* Start *
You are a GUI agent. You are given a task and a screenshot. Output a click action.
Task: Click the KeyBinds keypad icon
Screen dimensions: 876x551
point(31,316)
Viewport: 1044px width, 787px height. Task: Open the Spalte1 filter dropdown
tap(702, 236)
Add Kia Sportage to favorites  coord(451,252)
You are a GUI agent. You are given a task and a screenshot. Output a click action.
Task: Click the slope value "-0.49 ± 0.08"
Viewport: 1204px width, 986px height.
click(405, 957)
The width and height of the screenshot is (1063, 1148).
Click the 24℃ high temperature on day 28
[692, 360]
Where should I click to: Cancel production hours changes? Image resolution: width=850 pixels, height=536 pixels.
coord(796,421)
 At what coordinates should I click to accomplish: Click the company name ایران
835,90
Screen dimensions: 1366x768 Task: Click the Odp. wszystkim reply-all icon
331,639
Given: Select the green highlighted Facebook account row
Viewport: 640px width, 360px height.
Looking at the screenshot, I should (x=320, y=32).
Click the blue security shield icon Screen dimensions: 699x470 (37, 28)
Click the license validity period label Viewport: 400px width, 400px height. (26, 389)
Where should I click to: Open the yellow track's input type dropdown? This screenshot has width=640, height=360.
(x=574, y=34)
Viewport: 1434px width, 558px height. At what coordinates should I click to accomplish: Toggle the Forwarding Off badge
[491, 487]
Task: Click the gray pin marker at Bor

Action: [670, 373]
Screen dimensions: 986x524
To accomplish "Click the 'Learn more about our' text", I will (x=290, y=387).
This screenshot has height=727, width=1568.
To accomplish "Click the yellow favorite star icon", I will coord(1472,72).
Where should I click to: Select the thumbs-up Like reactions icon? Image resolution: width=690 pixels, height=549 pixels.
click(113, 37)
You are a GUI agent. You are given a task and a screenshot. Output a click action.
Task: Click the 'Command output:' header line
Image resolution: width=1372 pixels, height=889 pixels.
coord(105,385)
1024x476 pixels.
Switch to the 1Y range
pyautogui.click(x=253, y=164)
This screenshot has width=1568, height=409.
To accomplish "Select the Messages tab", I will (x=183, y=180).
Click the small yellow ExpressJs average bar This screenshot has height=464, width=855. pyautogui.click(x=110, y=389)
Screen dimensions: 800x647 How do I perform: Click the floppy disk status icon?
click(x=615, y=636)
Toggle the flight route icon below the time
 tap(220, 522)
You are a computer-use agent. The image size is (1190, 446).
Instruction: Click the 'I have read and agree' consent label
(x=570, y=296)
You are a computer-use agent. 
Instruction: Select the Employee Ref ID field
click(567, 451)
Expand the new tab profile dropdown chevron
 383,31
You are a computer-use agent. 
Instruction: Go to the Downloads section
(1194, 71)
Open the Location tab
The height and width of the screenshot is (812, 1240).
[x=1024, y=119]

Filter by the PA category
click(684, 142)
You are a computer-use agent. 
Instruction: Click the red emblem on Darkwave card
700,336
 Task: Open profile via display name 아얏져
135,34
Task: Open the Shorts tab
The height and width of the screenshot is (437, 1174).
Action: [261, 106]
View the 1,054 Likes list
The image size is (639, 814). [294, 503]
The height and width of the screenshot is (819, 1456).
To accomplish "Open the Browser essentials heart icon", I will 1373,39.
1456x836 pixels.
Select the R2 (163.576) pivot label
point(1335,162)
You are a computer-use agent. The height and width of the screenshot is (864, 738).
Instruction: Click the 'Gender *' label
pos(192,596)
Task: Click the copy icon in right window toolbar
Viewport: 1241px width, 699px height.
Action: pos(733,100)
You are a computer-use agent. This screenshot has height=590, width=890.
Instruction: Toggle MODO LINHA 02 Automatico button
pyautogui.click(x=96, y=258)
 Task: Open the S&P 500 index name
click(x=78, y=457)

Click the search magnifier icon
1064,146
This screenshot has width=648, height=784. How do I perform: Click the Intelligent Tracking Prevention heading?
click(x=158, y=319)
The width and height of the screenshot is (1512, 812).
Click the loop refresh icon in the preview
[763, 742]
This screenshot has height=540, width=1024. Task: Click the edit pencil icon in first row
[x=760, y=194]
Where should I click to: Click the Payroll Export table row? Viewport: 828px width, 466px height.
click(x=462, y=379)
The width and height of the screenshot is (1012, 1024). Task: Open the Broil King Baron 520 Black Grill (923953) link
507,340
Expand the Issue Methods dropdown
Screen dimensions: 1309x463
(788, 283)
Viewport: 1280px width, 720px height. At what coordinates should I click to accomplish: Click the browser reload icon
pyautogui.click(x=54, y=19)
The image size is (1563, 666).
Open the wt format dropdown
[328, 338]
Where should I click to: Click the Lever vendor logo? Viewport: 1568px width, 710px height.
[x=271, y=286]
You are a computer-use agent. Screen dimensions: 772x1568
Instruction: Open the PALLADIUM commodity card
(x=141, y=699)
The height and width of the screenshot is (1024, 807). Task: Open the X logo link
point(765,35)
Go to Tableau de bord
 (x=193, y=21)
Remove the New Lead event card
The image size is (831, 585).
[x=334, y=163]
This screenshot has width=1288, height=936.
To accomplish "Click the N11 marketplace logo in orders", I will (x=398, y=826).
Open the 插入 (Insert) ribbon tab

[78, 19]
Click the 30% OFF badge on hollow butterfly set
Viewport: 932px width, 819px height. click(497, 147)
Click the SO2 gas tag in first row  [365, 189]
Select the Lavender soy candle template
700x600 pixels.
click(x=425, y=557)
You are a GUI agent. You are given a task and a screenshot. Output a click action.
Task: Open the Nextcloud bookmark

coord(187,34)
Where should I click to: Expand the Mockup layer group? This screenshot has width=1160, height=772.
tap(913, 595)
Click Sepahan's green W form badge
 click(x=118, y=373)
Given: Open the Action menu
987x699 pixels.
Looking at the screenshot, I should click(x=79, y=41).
* End *
Task statement = Revise all of the entries above so that every "Where should I click to:" becomes "Where should I tap to:", and leave everything else as it is.

Solution =
You are a GUI agent. You are given a task and a screenshot. Output a click action.
Task: Click the KeyBinds keypad icon
Screen dimensions: 876x551
point(31,316)
Viewport: 1044px width, 787px height. Task: Open the Spalte1 filter dropdown
tap(702, 236)
Add Kia Sportage to favorites  coord(451,252)
You are a GUI agent. You are given a task and a screenshot. Output a click action.
Task: Click the slope value "-0.49 ± 0.08"
Viewport: 1204px width, 986px height.
click(405, 957)
The width and height of the screenshot is (1063, 1148).
Click the 24℃ high temperature on day 28
[692, 360]
Where should I tap to: Cancel production hours changes? Image resolution: width=850 pixels, height=536 pixels.
coord(796,421)
 At what coordinates should I click to accomplish: Click the company name ایران
835,90
Screen dimensions: 1366x768 Task: Click the Odp. wszystkim reply-all icon
331,639
Given: Select the green highlighted Facebook account row
Viewport: 640px width, 360px height.
Looking at the screenshot, I should (x=320, y=32).
Click the blue security shield icon Screen dimensions: 699x470 (37, 28)
Click the license validity period label Viewport: 400px width, 400px height. (26, 389)
Where should I tap to: Open the yellow track's input type dropdown? This screenshot has width=640, height=360.
(x=574, y=34)
Viewport: 1434px width, 558px height. At what coordinates should I click to accomplish: Toggle the Forwarding Off badge
[491, 487]
Task: Click the gray pin marker at Bor

Action: [670, 373]
Screen dimensions: 986x524
To accomplish "Click the 'Learn more about our' text", I will (x=290, y=387).
This screenshot has height=727, width=1568.
To accomplish "Click the yellow favorite star icon", I will coord(1472,72).
Where should I tap to: Select the thumbs-up Like reactions icon? Image resolution: width=690 pixels, height=549 pixels.
click(113, 37)
You are a GUI agent. You are given a task and a screenshot. Output a click action.
Task: Click the 'Command output:' header line
Image resolution: width=1372 pixels, height=889 pixels.
coord(105,385)
1024x476 pixels.
Switch to the 1Y range
pyautogui.click(x=253, y=164)
This screenshot has width=1568, height=409.
To accomplish "Select the Messages tab", I will (x=183, y=180).
Click the small yellow ExpressJs average bar This screenshot has height=464, width=855. pyautogui.click(x=110, y=389)
Screen dimensions: 800x647 How do I perform: Click the floppy disk status icon?
click(x=615, y=636)
Toggle the flight route icon below the time
 tap(220, 522)
You are a computer-use agent. The image size is (1190, 446).
Instruction: Click the 'I have read and agree' consent label
(x=570, y=296)
You are a computer-use agent. 
Instruction: Select the Employee Ref ID field
click(567, 451)
Expand the new tab profile dropdown chevron
 383,31
You are a computer-use agent. 
Instruction: Go to the Downloads section
(1194, 71)
Open the Location tab
The height and width of the screenshot is (812, 1240).
[x=1024, y=119]

Filter by the PA category
click(684, 142)
You are a computer-use agent. 
Instruction: Click the red emblem on Darkwave card
700,336
 Task: Open profile via display name 아얏져
135,34
Task: Open the Shorts tab
The height and width of the screenshot is (437, 1174).
Action: [261, 106]
View the 1,054 Likes list
The image size is (639, 814). [294, 503]
The height and width of the screenshot is (819, 1456).
To accomplish "Open the Browser essentials heart icon", I will 1373,39.
1456x836 pixels.
Select the R2 (163.576) pivot label
point(1335,162)
You are a computer-use agent. The height and width of the screenshot is (864, 738).
Instruction: Click the 'Gender *' label
pos(192,596)
Task: Click the copy icon in right window toolbar
Viewport: 1241px width, 699px height.
Action: pos(733,100)
You are a computer-use agent. This screenshot has height=590, width=890.
Instruction: Toggle MODO LINHA 02 Automatico button
pyautogui.click(x=96, y=258)
 Task: Open the S&P 500 index name
click(x=78, y=457)

Click the search magnifier icon
1064,146
This screenshot has width=648, height=784. How do I perform: Click the Intelligent Tracking Prevention heading?
click(x=158, y=319)
The width and height of the screenshot is (1512, 812).
Click the loop refresh icon in the preview
[763, 742]
This screenshot has height=540, width=1024. Task: Click the edit pencil icon in first row
[x=760, y=194]
Where should I tap to: Click the Payroll Export table row? Viewport: 828px width, 466px height.
click(x=462, y=379)
The width and height of the screenshot is (1012, 1024). Task: Open the Broil King Baron 520 Black Grill (923953) link
507,340
Expand the Issue Methods dropdown
Screen dimensions: 1309x463
(788, 283)
Viewport: 1280px width, 720px height. At what coordinates should I click to accomplish: Click the browser reload icon
pyautogui.click(x=54, y=19)
The image size is (1563, 666).
Open the wt format dropdown
[328, 338]
Where should I tap to: Click the Lever vendor logo? Viewport: 1568px width, 710px height.
[x=271, y=286]
You are a computer-use agent. Screen dimensions: 772x1568
Instruction: Open the PALLADIUM commodity card
(x=141, y=699)
The height and width of the screenshot is (1024, 807). Task: Open the X logo link
point(765,35)
Go to Tableau de bord
 (x=193, y=21)
Remove the New Lead event card
The image size is (831, 585).
[x=334, y=163]
This screenshot has width=1288, height=936.
To accomplish "Click the N11 marketplace logo in orders", I will (x=398, y=826).
Open the 插入 (Insert) ribbon tab

[78, 19]
Click the 30% OFF badge on hollow butterfly set
Viewport: 932px width, 819px height. click(497, 147)
Click the SO2 gas tag in first row  [365, 189]
Select the Lavender soy candle template
700x600 pixels.
click(x=425, y=557)
You are a GUI agent. You are given a task and a screenshot. Output a click action.
Task: Open the Nextcloud bookmark

coord(187,34)
Where should I tap to: Expand the Mockup layer group? This screenshot has width=1160, height=772.
tap(913, 595)
Click Sepahan's green W form badge
 click(x=118, y=373)
Given: Open the Action menu
987x699 pixels.
Looking at the screenshot, I should click(x=79, y=41).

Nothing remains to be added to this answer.